L’estuaire de la Seine, l’invention d’un paysage

When Raoul Dufy passed away (1953), the monumental landscape of the Seine estuary suffered upheaval from the bombings of World War II. A little later in the 20th century, photographers would be the ones to continue the great artistic tradition that began in the early 1820s.
Some like Olivier Mériel, who was born in the region in 1955, would follow in the footsteps of those who came before them. But Olivier Mériel is perhaps the one whose work maintains the most continuity with the Impressionist painters by his approach to light and his subjects of preference. Like the Impressionists before him, Mériel evokes the quality of this distinctive light, which he prefers in the spring or fall, as opposed to the summer. He opted for the view camera, despite being cumbersome to use, because of the purity of light it affords. Working with black and white was another obvious choice, as the most suitable means of recreating subtle plays of light. He develops his own photos through direct contact of the plate with high-silver-content paper, toned with platinum.

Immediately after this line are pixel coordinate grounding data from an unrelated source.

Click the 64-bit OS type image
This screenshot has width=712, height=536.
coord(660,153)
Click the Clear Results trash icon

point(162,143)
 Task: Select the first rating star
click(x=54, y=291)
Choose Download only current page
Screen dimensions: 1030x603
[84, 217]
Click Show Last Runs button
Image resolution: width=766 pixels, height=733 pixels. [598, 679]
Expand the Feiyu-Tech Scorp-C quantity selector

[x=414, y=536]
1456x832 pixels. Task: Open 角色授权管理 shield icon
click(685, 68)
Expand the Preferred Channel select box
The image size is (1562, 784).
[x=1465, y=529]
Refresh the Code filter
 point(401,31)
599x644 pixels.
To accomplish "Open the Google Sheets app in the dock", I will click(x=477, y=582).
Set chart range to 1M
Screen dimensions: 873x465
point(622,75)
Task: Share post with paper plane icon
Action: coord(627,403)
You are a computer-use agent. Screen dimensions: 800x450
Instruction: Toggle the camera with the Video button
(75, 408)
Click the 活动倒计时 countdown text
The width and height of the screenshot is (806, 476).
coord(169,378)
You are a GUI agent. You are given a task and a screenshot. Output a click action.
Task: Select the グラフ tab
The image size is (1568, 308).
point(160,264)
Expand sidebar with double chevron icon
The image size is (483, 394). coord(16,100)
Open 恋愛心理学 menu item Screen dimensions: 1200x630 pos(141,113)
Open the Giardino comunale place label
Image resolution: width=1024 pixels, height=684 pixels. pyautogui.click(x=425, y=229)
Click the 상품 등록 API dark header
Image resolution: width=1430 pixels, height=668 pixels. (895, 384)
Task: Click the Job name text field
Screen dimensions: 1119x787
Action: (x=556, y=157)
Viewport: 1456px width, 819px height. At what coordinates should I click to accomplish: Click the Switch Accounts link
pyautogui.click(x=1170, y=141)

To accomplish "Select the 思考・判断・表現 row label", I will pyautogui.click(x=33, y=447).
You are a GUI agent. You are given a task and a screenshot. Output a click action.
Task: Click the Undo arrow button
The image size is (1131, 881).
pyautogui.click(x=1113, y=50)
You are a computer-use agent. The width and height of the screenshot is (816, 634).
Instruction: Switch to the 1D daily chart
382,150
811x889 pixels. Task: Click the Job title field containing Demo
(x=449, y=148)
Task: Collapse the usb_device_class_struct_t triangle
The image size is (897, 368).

For 35 years, the photographer has travelled the length and breadth of Normandy, from Mont-Saint-Michel to Dieppe, following the banks of the Seine, delving deep into the countryside, and stopping in cities along the way. The selection presented here shows his wanderings, his returns to the places painted, drawn, engraved by others before him, and the distance he can create between them like this shot of the Rouen Cathedral at night with Christmas market stalls… a mischievous and modern allusion to the famous series by Claude Monet.

Regardless of the subject captured on film, he offers a luminous and transfigured vision of reality and, like the Impressionists, makes the quiver of light his true focus.